Head of State (2003)

2 1/2 Stars (out of 4)

The 'State' of Things

By Jeffrey M. Anderson

Could a non-experienced "ordinary" person actually go head-to-head with an established politician and win, if money is not a factor? With the lethargic state of American politics today, the answer is: absolutely. Especially because the windbag Republican opponent -- from Texas, and sounding awfully Bush-like -- can only spew the phrase, "God bless America and no place else." Those words may make some people cheer, but when the other guy actually thinks about stuff and speaks to the people, they fade away like an old joke.

Chris Rock plays Mays Gilliam, America's first black president. The Democratic Party chooses him as a replacement when the current candidate dies in a plane crash, thinking that he'll lose -- but it will make the party look good. An irreverent loudmouth who works as a Washington alderman, Gilliam understands real people. Just after we meet him, he dashes off to rescue an old woman whose house is being demolished. (The city has given her a measly $40,000 for her trouble.) He has no illusions about race, either. The first time he imagines himself president, he's assassinated in three seconds. But he accepts the nomination anyway.

Gilliam runs through the predicted presidential routine, traveling to various states and giving speeches. He briefly falls out with his campaign team (Lynn Whitfield and Dylan Baker) and tries to keep a long-distance relationship going with a cute convenience store worker (Tamala Jones). And when virtually every possible running mate turns him down, Gilliam chooses his own brother Mitch (Bernie Mac) to fill the slot. The two brothers, incapable of holding back either physically or verbaly, greet each other with joyous sucker punches. But it's the jokes -- and the political gut-punches -- that get "Head of State" roiling.

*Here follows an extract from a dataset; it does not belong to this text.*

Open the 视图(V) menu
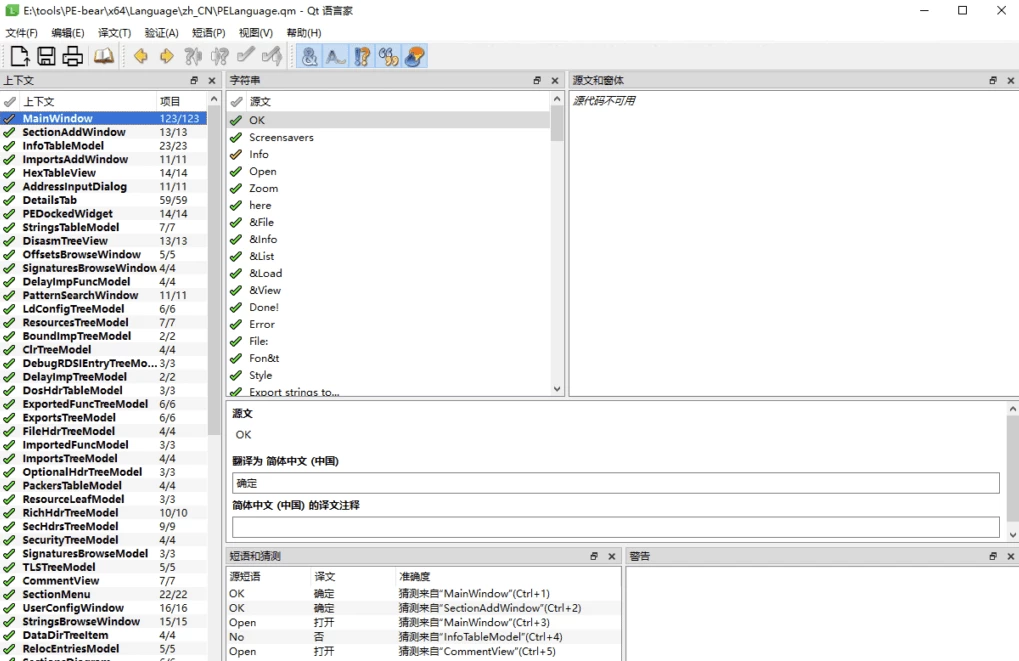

The Republican candidate Lewis (Nick Searcy) -- who also has a little bit of Gore in him, having already served eight years as Vice President -- eventually uses real-life politics try and to stomp the young turk. When Gilliam fails to attend a cancer fundraiser, Lewis fires off a negative television ad claiming that Gilliam is "for cancer." But Gilliam won't "go negative." His speeches fire up the extras in the film and do the same to the real-life audience.

Making his directorial debut, Rock proves a little unsteady behind the camera, forsaking artistry, story and performance in favor of nailing the jokes as hard as possible. Bernie Mac alone manages to shine through; like his electric blue suit, the movie fits him perfectly. His funny moments as well as his sincere ones always come out sparkling. Ultimately, Head of State is very funny and -- at least right now -- absolutely essential. If it gets viewers mad enough to stand up and vote, then each and every red-blooded American owes it to himself or herself to see it.